### Goal of the exercise
Render the items from the start through the line containing "Action: (100, 19)" as a JSON list of strings, one string per line, with blank lines and pictures omitted.

## START Data for this task

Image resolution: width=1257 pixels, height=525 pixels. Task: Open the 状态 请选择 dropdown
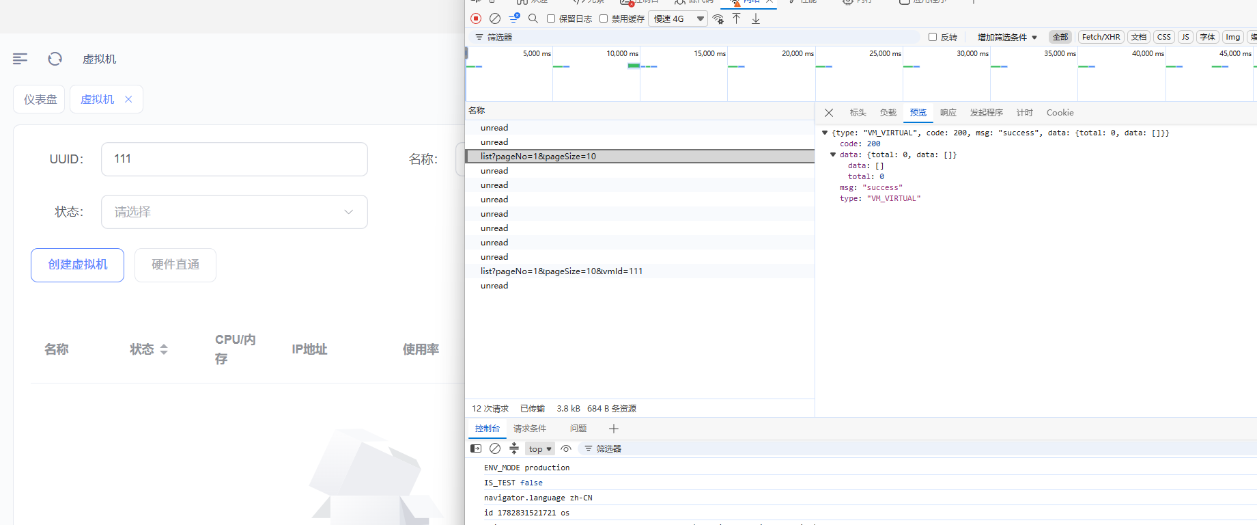click(234, 212)
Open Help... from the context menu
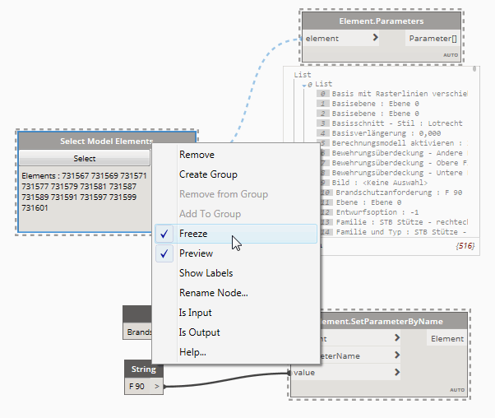 [x=192, y=352]
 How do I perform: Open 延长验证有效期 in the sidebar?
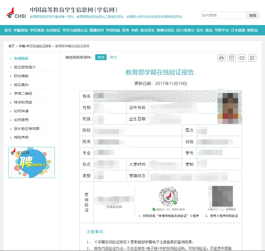pyautogui.click(x=27, y=129)
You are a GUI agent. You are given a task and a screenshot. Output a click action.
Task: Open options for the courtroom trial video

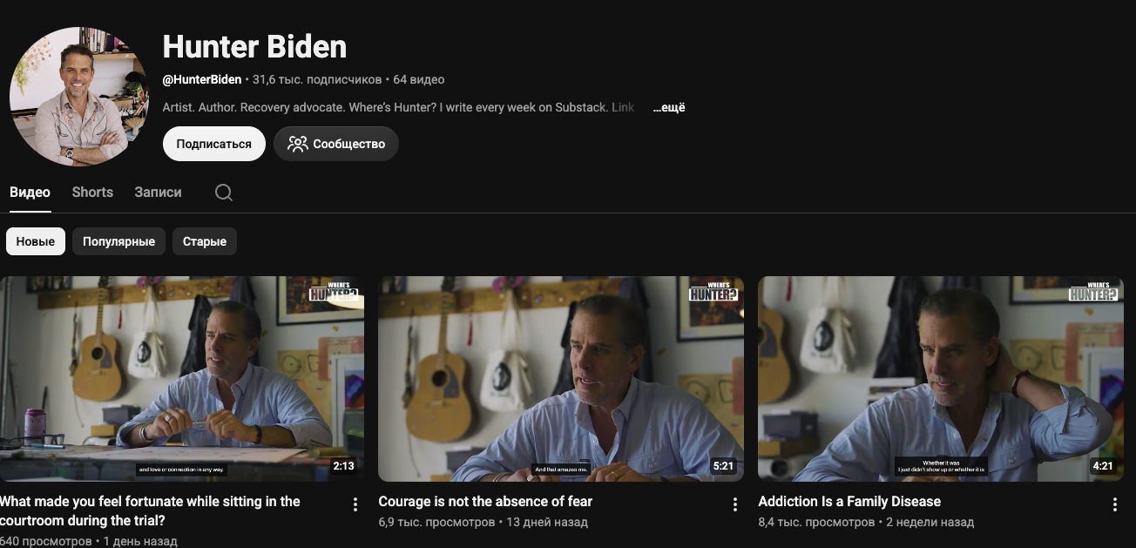pyautogui.click(x=355, y=504)
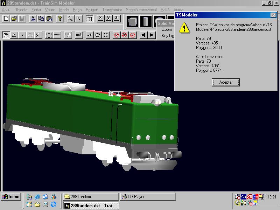
Task: Toggle the X axis lock
Action: (100, 19)
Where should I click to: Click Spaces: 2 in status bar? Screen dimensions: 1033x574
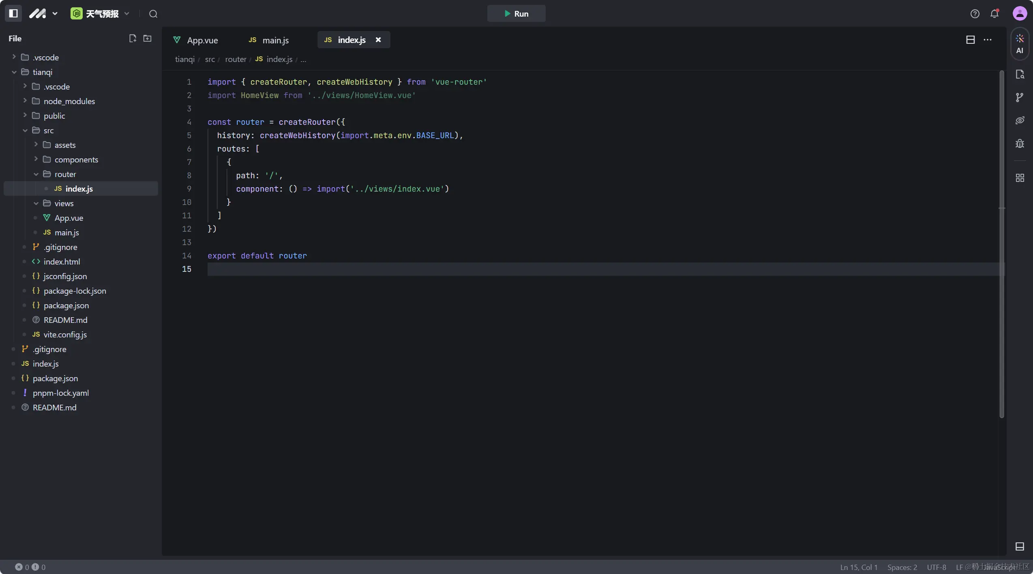(x=902, y=567)
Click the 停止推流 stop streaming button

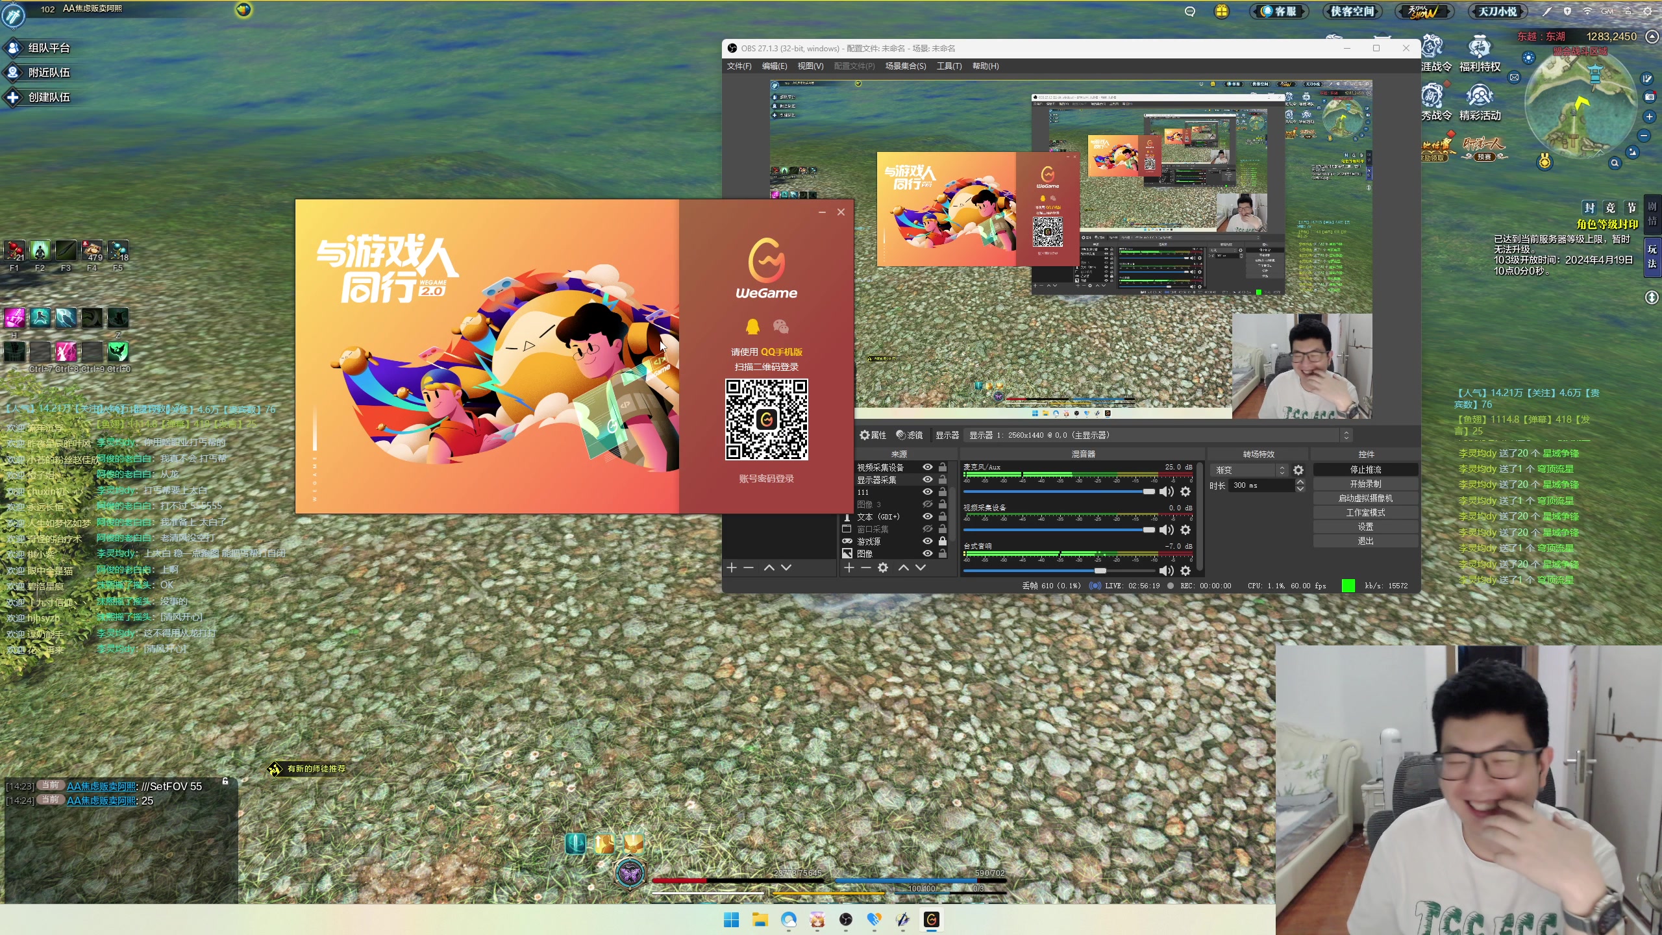1365,469
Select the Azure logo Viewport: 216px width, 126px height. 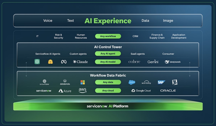pyautogui.click(x=65, y=91)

## END Data for this task

### Solution to the exercise
[
  "Image resolution: width=1257 pixels, height=525 pixels. Task: Open the 状态 请选择 dropdown",
  "click(234, 212)",
  "Open Help... from the context menu",
  " [x=192, y=352]",
  " How do I perform: Open 延长验证有效期 in the sidebar?",
  "pyautogui.click(x=27, y=129)",
  "You are a GUI agent. You are given a task and a screenshot. Output a click action.",
  "Task: Open options for the courtroom trial video",
  "pyautogui.click(x=355, y=504)",
  "Task: Toggle the X axis lock",
  "Action: (100, 19)"
]